Image Left: George Dönni (jaguarclassic.com) and Christian Jenny. Center: Marcel Widler (goodtimer.ch); Right: Simon Frieden (oldtimer-galerie.com). With Julio Saiz CEO of TMC
It’s been three years since I put together the business model of The Motor Chain on a wall, built a PowerPoint and hit the streets searching for classic car market experts asking them to validate the concept.
Those conversations and further research confirmed documentation preserves and can enhance the valuation of a car. How is that value decided and who says the vehicle is good enough to achieve a certain value? To me, the answer was clear: the community ultimately makes the call. And by community, I mean the collectors, owners, buyers, garages, mentors, insurers, specialists, manufacturers, government agencies and experts that all play a part.
The overall value of a vehicle is obviously influenced by the forces of supply and demand, however when a vehicle arrives to the open market other forces appear. Public scrutiny of the community is now empowered by the various sources of information including modern communication tools and the online world. Someone asked me how I would describe today’s classic market, my answer: Informed.
These days, the incredible amount of information we have access to makes someone an “expert” on a certain model in a matter of days. This information is spread among many sources such as hard copy publications, Wikipedia, automotive forums, YouTube and with experts, mentors and museums you can connect with. With a little bit of time and patience someone can make a more informed offer than they ever could in the past.

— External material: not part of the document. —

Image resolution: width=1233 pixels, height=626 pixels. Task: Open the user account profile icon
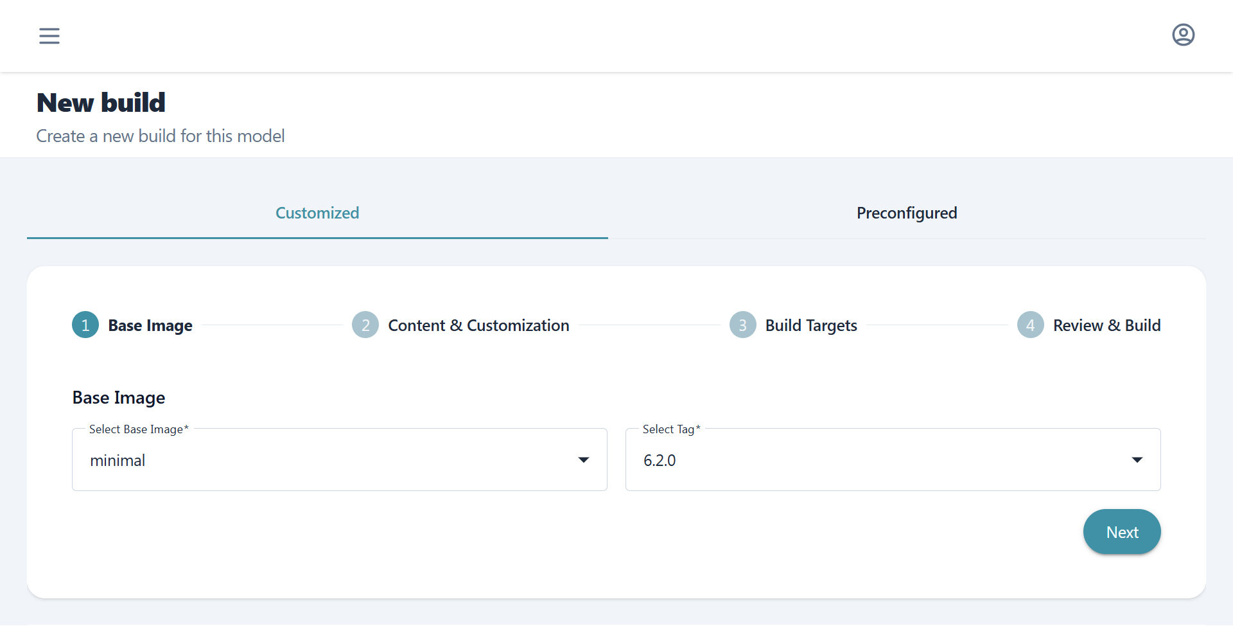1183,35
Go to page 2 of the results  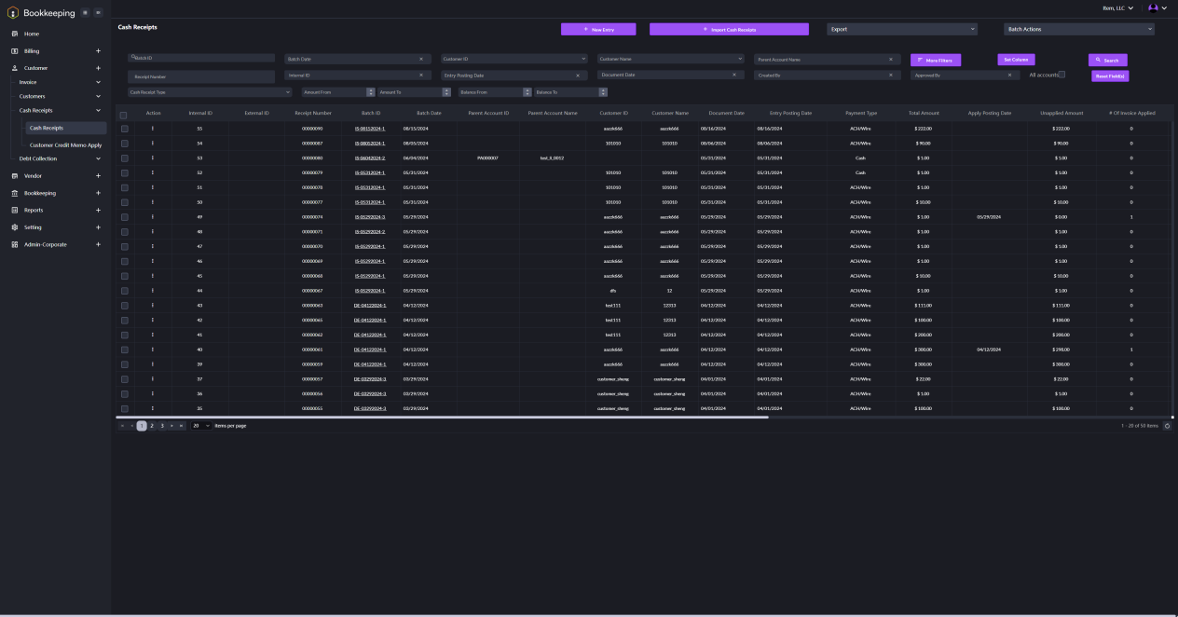151,424
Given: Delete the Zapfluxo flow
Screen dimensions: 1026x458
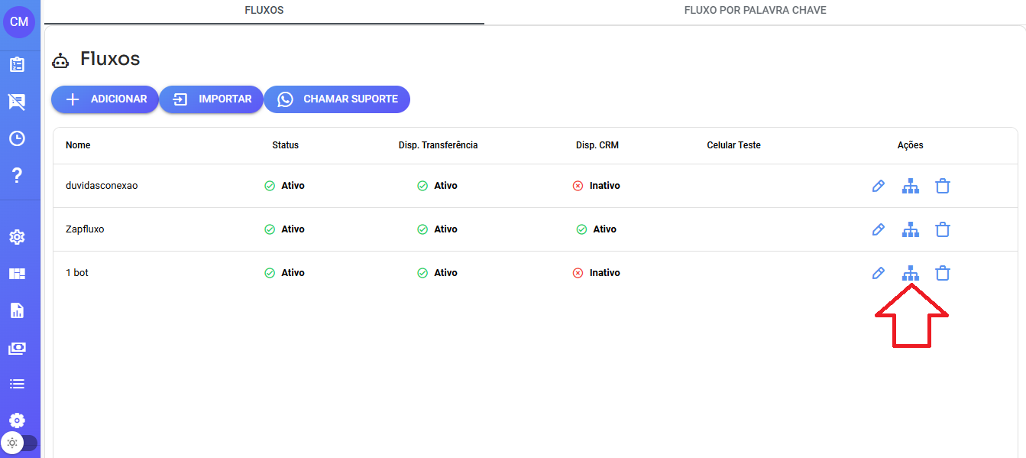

But what about the owner of the car? How are they making the car ready to face public scrutiny? Well, the car will receive a nice wash and detailing, extensive photo shooting and an elaborate intro to its history, and probably some photos of the documentation binders. The car will appear in a dealer’s showroom, at an auction or be posted on the internet for sale. From that point on the community will decide whether the car deserves the value the owner has placed on it. The community decides whether the car is legit or not.
Legitimacy appears in any context where there is coordination, and the classic car market empowered by new technologies is very much coordinated. Legitimacy is powerful social force; it is a higher order of acceptance. The need to demonstrate to the community that the car and its documentation is legitimate, and the inherent coordination of the community were the two main reasons to include blockchain in the architecture of The Motor Chain.
With TMC, the owners of the car can have their trusted garages or certifiers participating in the car’s documentation. Their entries in the car’s history are irrefutable thanks to the blockchain’s protocols and the profile validation with real ID cards. The more reputed people or business you have participating in your car’s documentation the higher the trust you will achieve.
Simply put, we way TMC uses blockchain allows the owner mitigate concerns of whether documentation and the work done can be trusted, because the community who were part of that history and work are certified through it. A piece of paper can build some confidence and open questions, but that same piece of paper certified by a renown profession cements trust.
Having the community participating in the car’s history brings the legitimacy check ahead of the public scrutiny of the sales process, which increases transparency and reduces friction. To that end, The Motor Chain was created to be the engine to empower the Classic Vehicle community.